Issue 1: “curl: (6) Could not resolve host (CoreDNS)” vs. “503 Service Temporarily Unavailable (Ingress)”

Cause: You attempt to communicate across microservices or access web applications, but encounter DNS resolution failures or Ingress drops.
Diagnosis & Solution:
- Could not resolve host: Your application is attempting to reach http://production-database, but CoreDNS cannot find a Service with that name in the active namespace! To fix, verify the exact Service name using kubectl get svc, or provide the full FQDN if the Service lives in a different namespace (production-database.database-ns.svc.cluster.local)!
- 503 Service Temporarily Unavailable: The Ingress controller successfully received your external web request, but when it inspected the routing rules, the target Service completely lacked healthy Endpoints (e.g., all backend Pods crashed or failed their Readiness probes)!
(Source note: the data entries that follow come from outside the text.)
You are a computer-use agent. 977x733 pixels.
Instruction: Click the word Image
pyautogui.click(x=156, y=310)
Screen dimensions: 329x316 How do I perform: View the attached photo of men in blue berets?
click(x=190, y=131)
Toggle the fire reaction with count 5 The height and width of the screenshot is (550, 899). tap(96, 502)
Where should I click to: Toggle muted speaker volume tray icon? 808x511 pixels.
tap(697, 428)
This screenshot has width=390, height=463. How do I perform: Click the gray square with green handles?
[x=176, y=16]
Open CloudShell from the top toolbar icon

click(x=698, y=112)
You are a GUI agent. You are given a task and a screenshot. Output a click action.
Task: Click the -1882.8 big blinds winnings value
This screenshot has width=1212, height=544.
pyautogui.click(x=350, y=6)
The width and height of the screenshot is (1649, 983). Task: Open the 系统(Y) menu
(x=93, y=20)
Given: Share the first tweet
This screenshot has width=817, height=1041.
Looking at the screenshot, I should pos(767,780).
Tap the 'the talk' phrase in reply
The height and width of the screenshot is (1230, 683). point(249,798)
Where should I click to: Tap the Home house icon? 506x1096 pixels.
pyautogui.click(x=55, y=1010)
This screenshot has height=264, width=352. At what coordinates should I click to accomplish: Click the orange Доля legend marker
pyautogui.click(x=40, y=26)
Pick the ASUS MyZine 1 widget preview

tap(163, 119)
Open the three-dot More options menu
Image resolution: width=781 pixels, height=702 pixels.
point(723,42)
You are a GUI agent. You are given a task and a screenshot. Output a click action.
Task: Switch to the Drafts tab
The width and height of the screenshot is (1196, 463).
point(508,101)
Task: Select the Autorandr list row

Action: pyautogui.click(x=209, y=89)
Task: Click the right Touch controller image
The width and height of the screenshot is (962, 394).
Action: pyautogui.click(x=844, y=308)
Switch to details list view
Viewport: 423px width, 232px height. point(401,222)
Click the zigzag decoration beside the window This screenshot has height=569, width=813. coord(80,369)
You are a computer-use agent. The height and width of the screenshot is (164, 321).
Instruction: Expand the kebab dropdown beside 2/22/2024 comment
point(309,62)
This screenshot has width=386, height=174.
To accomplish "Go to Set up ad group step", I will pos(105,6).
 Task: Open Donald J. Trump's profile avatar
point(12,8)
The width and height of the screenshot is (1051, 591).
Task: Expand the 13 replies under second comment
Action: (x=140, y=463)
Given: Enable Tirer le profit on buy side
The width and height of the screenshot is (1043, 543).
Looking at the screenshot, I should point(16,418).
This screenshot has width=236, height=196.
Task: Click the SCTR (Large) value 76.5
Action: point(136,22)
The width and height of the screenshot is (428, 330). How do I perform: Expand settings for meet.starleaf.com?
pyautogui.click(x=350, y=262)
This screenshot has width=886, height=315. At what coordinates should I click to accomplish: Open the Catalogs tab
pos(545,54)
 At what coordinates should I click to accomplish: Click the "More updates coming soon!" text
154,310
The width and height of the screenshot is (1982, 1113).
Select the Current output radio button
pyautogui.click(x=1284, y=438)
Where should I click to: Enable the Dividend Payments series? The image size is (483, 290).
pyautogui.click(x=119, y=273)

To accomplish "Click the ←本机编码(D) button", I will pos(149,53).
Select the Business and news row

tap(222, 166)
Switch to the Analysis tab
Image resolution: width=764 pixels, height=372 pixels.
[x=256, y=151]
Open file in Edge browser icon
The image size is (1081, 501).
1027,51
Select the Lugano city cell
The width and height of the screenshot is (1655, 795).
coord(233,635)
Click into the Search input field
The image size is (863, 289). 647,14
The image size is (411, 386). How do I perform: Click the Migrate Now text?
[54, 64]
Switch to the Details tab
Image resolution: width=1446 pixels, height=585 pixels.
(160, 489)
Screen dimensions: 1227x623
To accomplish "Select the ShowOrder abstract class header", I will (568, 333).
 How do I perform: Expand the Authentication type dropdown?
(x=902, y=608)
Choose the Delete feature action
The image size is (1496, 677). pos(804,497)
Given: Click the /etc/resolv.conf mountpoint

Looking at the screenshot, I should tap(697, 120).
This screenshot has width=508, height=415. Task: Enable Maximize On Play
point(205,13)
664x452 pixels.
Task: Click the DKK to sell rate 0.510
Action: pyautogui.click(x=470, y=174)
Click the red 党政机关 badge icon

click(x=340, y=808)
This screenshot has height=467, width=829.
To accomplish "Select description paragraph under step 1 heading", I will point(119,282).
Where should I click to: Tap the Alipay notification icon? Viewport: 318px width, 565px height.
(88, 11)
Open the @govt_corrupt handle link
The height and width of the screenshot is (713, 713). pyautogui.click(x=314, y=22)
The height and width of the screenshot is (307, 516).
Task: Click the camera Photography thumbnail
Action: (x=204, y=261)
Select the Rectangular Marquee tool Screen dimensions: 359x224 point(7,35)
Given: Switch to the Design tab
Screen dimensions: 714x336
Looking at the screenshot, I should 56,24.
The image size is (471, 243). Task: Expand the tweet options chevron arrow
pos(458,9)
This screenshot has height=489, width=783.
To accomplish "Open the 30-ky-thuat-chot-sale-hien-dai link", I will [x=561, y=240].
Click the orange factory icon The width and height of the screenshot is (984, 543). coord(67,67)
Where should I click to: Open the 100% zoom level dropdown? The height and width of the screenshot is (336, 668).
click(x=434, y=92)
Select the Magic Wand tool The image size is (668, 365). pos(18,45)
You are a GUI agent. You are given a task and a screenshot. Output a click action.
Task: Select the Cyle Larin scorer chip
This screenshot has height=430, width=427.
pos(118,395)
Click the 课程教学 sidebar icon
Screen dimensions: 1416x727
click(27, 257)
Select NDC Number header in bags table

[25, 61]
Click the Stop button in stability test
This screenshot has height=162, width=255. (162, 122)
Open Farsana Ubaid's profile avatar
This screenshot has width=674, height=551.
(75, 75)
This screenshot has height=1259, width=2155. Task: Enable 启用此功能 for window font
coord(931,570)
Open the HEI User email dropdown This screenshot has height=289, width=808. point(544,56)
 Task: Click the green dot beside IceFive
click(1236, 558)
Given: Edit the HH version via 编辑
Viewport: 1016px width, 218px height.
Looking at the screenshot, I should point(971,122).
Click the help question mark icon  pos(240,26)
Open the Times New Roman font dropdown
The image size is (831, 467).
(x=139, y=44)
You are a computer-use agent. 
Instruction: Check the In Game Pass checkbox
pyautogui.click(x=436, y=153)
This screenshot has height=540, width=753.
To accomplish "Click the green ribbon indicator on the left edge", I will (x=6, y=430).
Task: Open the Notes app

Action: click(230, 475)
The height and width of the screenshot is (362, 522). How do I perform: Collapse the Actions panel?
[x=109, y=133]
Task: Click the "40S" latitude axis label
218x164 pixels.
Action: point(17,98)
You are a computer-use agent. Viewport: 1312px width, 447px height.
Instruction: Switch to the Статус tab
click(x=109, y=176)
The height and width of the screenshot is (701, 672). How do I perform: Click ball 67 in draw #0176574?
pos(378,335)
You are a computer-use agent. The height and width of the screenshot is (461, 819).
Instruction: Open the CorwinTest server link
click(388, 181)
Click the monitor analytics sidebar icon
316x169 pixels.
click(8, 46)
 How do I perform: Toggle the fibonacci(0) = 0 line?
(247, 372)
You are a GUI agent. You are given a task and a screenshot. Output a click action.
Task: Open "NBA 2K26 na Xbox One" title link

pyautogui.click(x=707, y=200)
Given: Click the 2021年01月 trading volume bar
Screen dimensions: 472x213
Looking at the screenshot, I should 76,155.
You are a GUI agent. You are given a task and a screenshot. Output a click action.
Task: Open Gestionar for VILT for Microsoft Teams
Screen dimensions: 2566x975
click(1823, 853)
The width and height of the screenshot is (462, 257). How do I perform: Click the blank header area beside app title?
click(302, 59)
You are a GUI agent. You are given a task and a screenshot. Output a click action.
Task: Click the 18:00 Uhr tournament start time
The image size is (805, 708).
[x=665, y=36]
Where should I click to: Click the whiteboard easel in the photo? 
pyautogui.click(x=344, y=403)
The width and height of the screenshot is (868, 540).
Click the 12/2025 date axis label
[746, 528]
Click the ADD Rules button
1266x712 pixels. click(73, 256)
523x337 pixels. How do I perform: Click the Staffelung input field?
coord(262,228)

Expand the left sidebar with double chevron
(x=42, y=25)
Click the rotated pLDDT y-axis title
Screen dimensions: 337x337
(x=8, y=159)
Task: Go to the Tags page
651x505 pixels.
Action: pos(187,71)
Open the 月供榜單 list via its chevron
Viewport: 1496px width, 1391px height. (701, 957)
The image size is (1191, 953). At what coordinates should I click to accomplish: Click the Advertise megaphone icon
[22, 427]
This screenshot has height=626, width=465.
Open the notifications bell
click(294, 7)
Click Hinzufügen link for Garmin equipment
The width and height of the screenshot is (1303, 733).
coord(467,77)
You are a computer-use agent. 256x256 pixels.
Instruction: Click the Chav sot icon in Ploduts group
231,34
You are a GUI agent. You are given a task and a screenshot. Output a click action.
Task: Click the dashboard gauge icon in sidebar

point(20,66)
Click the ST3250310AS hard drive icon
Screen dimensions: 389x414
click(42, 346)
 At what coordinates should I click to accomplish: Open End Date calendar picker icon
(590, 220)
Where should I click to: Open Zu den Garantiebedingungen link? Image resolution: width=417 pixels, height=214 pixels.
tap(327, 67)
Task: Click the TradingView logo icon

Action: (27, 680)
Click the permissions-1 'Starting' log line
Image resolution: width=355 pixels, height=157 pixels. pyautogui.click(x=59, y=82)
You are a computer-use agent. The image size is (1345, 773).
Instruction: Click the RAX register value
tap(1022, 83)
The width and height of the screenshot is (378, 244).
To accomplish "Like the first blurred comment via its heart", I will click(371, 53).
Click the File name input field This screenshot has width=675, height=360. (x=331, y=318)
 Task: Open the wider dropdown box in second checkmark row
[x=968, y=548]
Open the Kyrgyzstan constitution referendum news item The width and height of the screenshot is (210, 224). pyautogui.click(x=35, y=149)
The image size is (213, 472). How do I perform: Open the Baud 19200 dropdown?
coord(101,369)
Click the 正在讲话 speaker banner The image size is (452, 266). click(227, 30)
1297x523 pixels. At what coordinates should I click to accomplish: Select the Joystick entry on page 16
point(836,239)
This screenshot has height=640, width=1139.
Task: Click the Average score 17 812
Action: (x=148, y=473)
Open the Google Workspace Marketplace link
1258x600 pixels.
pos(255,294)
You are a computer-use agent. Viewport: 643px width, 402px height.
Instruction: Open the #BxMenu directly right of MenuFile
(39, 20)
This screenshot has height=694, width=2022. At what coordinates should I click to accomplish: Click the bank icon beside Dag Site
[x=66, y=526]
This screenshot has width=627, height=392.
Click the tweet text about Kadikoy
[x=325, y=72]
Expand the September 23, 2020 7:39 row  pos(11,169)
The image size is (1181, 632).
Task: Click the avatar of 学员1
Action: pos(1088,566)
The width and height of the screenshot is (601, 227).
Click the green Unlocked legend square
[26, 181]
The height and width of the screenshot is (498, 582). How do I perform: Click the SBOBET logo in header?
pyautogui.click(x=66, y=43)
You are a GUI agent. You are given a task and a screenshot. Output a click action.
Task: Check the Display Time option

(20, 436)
To fix, inspect kubectl get pods and debug the failing backend containers!

Summary

Ephemeral Pod IPs vanish when Pods restart; Services provide stable virtual IP addresses (ClusterIP) that never change.
ClusterIP is internal only; NodePort opens static ports (30000-32767); LoadBalancer provisions physical cloud load balancers.
CoreDNS resolves Fully Qualified Domain Names (FQDNs: service.namespace.svc.cluster.local).
EndpointSlices capture physical Pod IPs matching a label selector; kube-proxy writes iptables rules to forward packets.
Ingress Controllers consolidate cloud load balancers using Layer 7 HTTP routing rules.
The Gateway API decouples gateway infrastructure (Gateway) from application routing rules (HTTPRoute).

Cheat Sheet

# Retrieve all active Services in your cluster and display their ClusterIPs and ports
kubectl get svc -o wide
 
# Retrieve all active EndpointSlices to verify physical Pod IP bindings for a Service
kubectl get endpointslices -l kubernetes.io/service-name=[service_name]
 
# Describe detailed routing rules, label selectors, and Endpoints for a Service
kubectl describe svc [service_name]
 
# Retrieve all active Ingress resources and display their associated external load balancer IPs
kubectl get ingress -o wide
 
# Retrieve active Gateway API resources (Gateways and HTTPRoutes) in your cluster
kubectl get gateways,httproutes -o wide

Knowledge Check

Multiple Choice Questions

A developer deploys a Python API Pod and a PostgreSQL database Pod into the default namespace. They inspect kubectl get pods -o wide, note that the database Pod has IP 10.244.1.55, and hardcode DB_HOST=10.244.1.55 inside the Python application configuration. The database Pod crashes and is rescheduled by its Deployment onto a new worker node with IP 10.244.2.99. What is the correct architectural evaluation of this setup?
- A) The setup will survive because Kubernetes automatically updates hardcoded environment variables inside running Pods.
- B) The setup is a catastrophic operational failure! Pod IPs are ephemeral and change upon restart. Because the Python API is hardcoded to the old dead IP, all database queries will fail. The developer must create a ClusterIP Service (my-database) and configure the Python API to connect to the stable DNS name my-database.default.svc.cluster.local.
- C) The developer forgot to use docker compose.
- D) The setup requires chmod 777.

Scenario Questions

You have deployed a microservice into the analytics namespace and created a ClusterIP Service named data-engine. Another team deploys a reporting dashboard into the frontend namespace and configures it to query http://data-engine:8080. The dashboard team reports that all network requests fail with Could not resolve host: data-engine. Based on what you learned in this lesson, why did CoreDNS fail to resolve this hostname, and what exact string modification must the dashboard team make to their configuration?

Short Answer Questions

Explain why the modern Gateway API (Gateway and HTTPRoute) is architecturally superior to legacy Ingress resources for large enterprise organizations with dedicated Platform Engineering and Application Development teams.

Interview Preparation

Beginner Questions

What is a Kubernetes Service?
What is the difference between ClusterIP, NodePort, and LoadBalancer?
What is the role of CoreDNS?

Intermediate Questions

Explain how kube-proxy utilizes EndpointSlices to forward network packets to Pods.
What is the difference between port and targetPort in a Service manifest?

Advanced Questions

Explain how kube-proxy running in IPVS mode achieves vastly superior network routing performance and scalability over legacy iptables mode in massive clusters containing over 10,000 Services, and describe how externalTrafficPolicy: Local preserves client source IP addresses in type: LoadBalancer Services.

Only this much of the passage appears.